St Vincent is among four Eastern Caribbean countries that will pilot a survey to measure unpaid care work.
This will be done through a census in an effort to capture women’s total contributions to social and economic development as a means to gather data and bridge the existing gap in fully assessing how this time is divided between women and men and reduce gender inequality.
Representative from the UN Women Multi-country Office in the Caribbean, Tonni Brodber noted that effective data collection is detrimental in terms of pushing policy development and emphasised that unpaid care work must be counted.
She said: “Care work is crucial to our societies and to the economy. It includes looking after children, elderly people, and those with physical and mental illnesses and disabilities, as well as daily domestic work like cooking, cleaning, washing, mending, and fetching water and firewood in some communities still in the Caribbean.
“Without someone investing time, effort and resources in these essential daily tasks, communities, workplaces, and whole economies would grind to a halt.
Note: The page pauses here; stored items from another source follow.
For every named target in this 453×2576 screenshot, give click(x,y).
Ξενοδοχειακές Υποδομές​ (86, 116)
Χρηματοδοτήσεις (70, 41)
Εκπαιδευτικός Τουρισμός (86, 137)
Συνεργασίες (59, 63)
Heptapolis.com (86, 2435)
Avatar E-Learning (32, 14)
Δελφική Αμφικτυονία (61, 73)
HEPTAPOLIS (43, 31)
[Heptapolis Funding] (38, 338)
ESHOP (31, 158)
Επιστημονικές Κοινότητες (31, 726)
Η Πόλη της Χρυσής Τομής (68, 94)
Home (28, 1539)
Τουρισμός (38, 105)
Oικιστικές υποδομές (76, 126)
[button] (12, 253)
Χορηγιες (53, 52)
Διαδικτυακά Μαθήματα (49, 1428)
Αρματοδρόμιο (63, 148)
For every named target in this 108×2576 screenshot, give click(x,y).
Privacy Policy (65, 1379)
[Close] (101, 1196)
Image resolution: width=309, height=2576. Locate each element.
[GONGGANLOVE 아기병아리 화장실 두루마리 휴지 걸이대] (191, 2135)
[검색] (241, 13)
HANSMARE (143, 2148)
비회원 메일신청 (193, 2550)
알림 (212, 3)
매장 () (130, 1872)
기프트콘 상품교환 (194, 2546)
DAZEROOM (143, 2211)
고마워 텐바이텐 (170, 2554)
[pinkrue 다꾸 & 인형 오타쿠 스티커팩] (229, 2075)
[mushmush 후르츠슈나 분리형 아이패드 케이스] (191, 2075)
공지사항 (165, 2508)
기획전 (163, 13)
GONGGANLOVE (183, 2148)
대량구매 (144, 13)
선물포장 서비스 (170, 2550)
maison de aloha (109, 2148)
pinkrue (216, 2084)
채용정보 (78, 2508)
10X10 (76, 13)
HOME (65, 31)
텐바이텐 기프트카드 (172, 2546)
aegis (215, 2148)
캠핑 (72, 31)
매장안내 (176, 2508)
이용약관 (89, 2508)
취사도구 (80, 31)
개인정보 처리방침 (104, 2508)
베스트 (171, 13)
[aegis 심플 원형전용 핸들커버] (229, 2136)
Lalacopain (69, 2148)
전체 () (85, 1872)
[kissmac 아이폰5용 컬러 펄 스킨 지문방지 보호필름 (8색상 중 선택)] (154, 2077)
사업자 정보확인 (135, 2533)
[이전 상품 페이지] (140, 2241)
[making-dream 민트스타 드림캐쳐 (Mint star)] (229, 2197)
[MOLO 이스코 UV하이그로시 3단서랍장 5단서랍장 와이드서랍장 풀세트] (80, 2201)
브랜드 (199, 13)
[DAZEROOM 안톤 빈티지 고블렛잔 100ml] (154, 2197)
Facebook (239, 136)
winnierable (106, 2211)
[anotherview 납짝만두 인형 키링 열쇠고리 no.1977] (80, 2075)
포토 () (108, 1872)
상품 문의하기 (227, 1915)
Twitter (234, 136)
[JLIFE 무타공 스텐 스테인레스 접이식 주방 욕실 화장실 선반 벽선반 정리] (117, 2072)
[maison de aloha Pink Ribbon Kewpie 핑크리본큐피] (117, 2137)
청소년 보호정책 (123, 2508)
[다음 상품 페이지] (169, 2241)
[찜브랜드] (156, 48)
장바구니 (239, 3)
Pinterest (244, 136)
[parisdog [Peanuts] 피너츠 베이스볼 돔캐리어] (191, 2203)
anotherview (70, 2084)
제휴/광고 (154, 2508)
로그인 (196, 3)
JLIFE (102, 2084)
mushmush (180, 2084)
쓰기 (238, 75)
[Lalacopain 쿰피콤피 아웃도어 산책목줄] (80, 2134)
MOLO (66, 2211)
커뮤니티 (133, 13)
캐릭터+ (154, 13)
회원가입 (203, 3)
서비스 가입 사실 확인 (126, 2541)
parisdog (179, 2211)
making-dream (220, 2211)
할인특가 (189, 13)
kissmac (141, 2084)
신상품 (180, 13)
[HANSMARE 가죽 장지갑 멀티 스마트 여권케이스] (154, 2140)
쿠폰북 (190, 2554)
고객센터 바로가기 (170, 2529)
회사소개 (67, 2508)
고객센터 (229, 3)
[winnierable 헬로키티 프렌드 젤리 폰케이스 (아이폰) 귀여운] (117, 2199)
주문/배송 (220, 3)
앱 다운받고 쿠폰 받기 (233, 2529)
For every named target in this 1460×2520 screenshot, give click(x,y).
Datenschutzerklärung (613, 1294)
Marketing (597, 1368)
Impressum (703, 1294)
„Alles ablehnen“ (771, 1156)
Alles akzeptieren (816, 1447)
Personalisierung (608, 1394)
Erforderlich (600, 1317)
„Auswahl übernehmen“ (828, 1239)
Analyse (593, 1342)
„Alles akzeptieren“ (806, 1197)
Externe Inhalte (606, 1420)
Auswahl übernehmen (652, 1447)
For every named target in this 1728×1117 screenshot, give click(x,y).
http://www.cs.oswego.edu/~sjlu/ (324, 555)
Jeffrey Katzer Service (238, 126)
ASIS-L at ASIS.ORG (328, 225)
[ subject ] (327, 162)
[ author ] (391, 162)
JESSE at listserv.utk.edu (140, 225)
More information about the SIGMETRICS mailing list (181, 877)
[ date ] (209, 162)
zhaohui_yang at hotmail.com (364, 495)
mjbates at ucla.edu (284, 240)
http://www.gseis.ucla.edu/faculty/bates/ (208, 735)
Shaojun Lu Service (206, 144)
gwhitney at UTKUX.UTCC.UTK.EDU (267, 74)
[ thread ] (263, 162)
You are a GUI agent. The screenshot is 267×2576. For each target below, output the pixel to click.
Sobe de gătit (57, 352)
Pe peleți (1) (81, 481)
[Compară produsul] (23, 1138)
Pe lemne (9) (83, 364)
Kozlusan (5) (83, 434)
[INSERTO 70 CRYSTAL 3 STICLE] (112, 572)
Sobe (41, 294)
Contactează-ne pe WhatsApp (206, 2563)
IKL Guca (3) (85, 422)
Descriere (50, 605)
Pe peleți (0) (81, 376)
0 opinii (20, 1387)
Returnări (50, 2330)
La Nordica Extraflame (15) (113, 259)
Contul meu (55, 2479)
What we knew at the global level was that, on an average pre-COVID-19 day, women spent about three times as many hours on unpaid domestic work and care work as men.
“Prior to COVID-19, data on how much time women and men spent on unpaid care and domestic work was not sufficiently prioritised and therefore scarce.
It was observed that in the end, women work longer hours than men when both unpaid care and paid market work are combined, including the work that happens inside the home, cooking, cleaning, care of children, and care of the elderly.
The UN Women Representative also shared that the CARICOM Secretariat, and the OECS Commission along with national governments and other partners are working assiduously to close this major data gap by supporting the piloting of the measurement of unpaid care work in Grenada, Guyana, Suriname, St. Vincent and the Grenadines and Trinidad and Tobago.